Двое партизан, тащивших пулемет, остановились возле меня.
— Э, да мы с тобой знакомы! — воскликнул один из них.
Я силился вспомнить, где видел это лицо, и не мог.
— Не признал? Письмо получил, а почтальона не приметил?
«Скоморох! — молнией пронеслось в голове. — Как же я не узнал сразу?»
Я радостно пожал ему руку. Подошел Шаэн.
— Да я вижу, ты уже нашел знакомого, — обратился он ко мне.
— А у нас беда, — сказал я, — дядя Авак исчез.
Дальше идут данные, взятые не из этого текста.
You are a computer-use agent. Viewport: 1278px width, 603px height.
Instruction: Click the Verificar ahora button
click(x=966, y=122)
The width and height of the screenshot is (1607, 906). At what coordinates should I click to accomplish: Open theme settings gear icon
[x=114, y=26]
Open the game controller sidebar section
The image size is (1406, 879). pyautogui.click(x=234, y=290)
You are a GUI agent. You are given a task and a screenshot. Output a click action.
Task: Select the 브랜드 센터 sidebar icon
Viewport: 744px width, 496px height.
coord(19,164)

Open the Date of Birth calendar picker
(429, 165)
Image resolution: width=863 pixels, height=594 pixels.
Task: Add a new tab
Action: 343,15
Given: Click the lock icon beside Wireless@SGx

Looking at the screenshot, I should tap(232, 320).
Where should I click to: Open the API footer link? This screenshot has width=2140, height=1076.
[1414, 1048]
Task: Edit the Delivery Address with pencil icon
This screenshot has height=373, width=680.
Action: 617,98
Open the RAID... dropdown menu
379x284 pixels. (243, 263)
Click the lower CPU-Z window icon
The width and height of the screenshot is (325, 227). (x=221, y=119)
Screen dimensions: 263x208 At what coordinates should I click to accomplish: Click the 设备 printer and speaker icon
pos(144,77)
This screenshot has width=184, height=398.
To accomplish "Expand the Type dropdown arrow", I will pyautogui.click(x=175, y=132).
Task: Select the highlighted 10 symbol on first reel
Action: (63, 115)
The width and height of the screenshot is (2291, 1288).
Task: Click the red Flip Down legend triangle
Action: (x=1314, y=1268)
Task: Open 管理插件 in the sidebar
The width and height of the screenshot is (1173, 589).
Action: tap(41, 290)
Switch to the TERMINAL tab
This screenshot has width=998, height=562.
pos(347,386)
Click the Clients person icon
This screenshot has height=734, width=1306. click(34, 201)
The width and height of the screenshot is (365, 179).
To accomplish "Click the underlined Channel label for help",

Говорят, дашнаки убили.
В это время из-за куста показалась группа людей, среди которых я сразу узнал нашего жестянщика.
— Говоришь, убили дашнаки? — смеясь спросил Шаэн.
Тем временем вокруг меня все пришло в движение. Краем уха я ловил отрывочные распоряжения Шаэна.
Мне надо было торопиться: не дай бог отец Каро проведает, куда девалась его лошадь!
— Тебе, пожалуй, одному отсюда не выбраться, — сказал Шаэн. — Чего доброго, на дашнаков наскочишь.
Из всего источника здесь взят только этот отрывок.